> _SHORT EXERCISE_
Turn the lines of the records into a numbered list, starting with the line that contains "Viewport: 1566px width, 784px height." and going on through the line that contains "Action: click(x=256, y=27)", and skip any blank lines. Leave the pictures out of the list.

> _PROVIDED RECORDS_
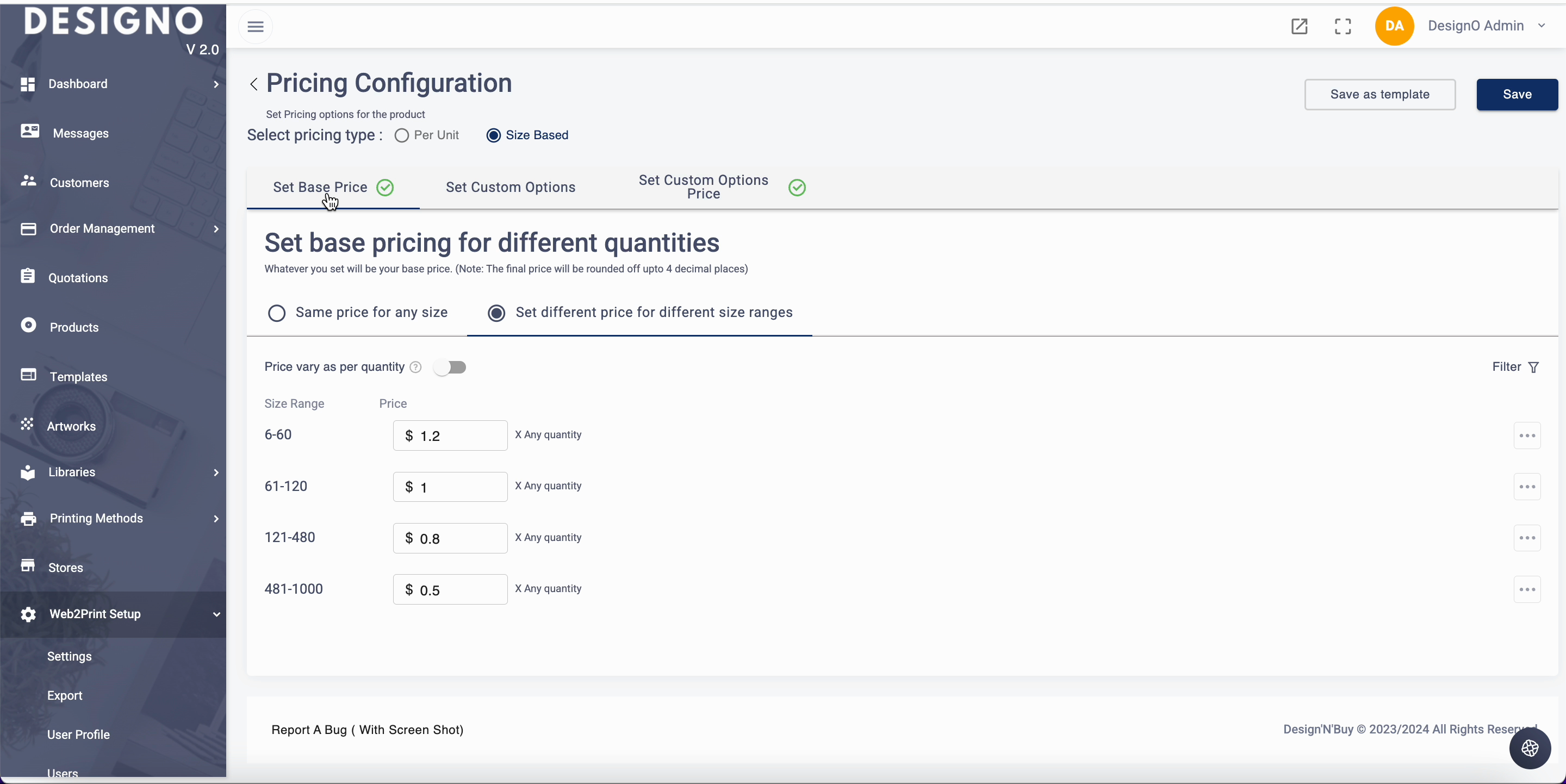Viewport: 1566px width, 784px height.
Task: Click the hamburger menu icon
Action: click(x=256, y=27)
--
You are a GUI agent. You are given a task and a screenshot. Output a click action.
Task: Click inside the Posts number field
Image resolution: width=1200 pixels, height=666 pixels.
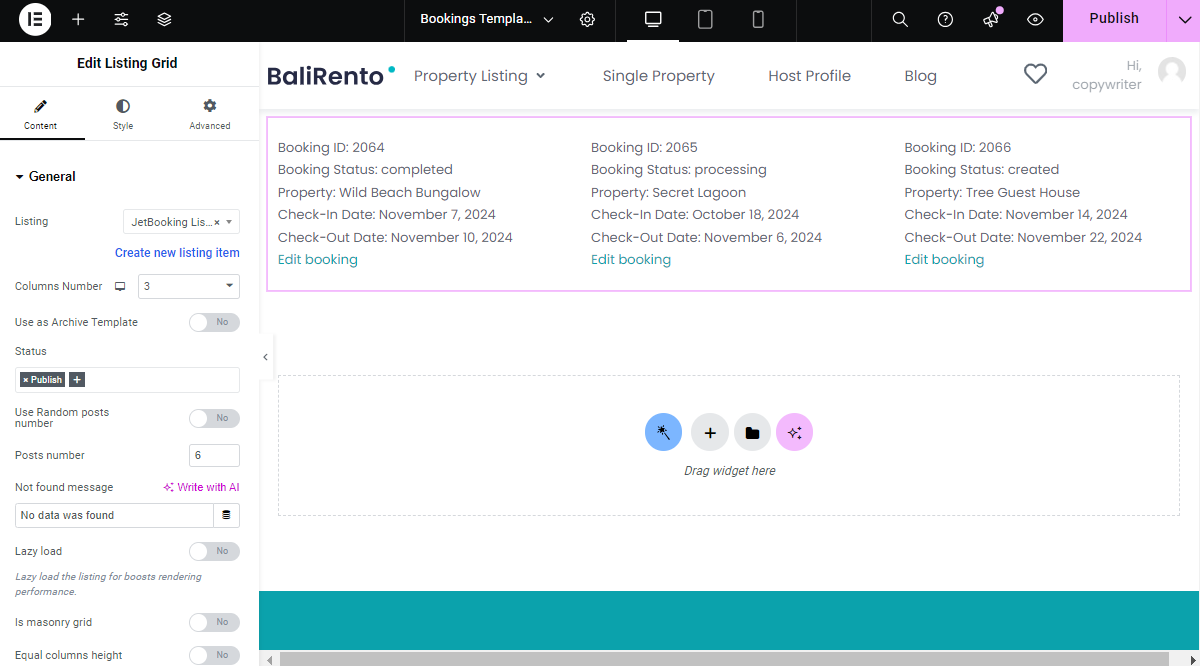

> _TASK SOLUTION_
1. Viewport: 1566px width, 784px height.
2. Task: Click the hamburger menu icon
3. Action: click(x=256, y=27)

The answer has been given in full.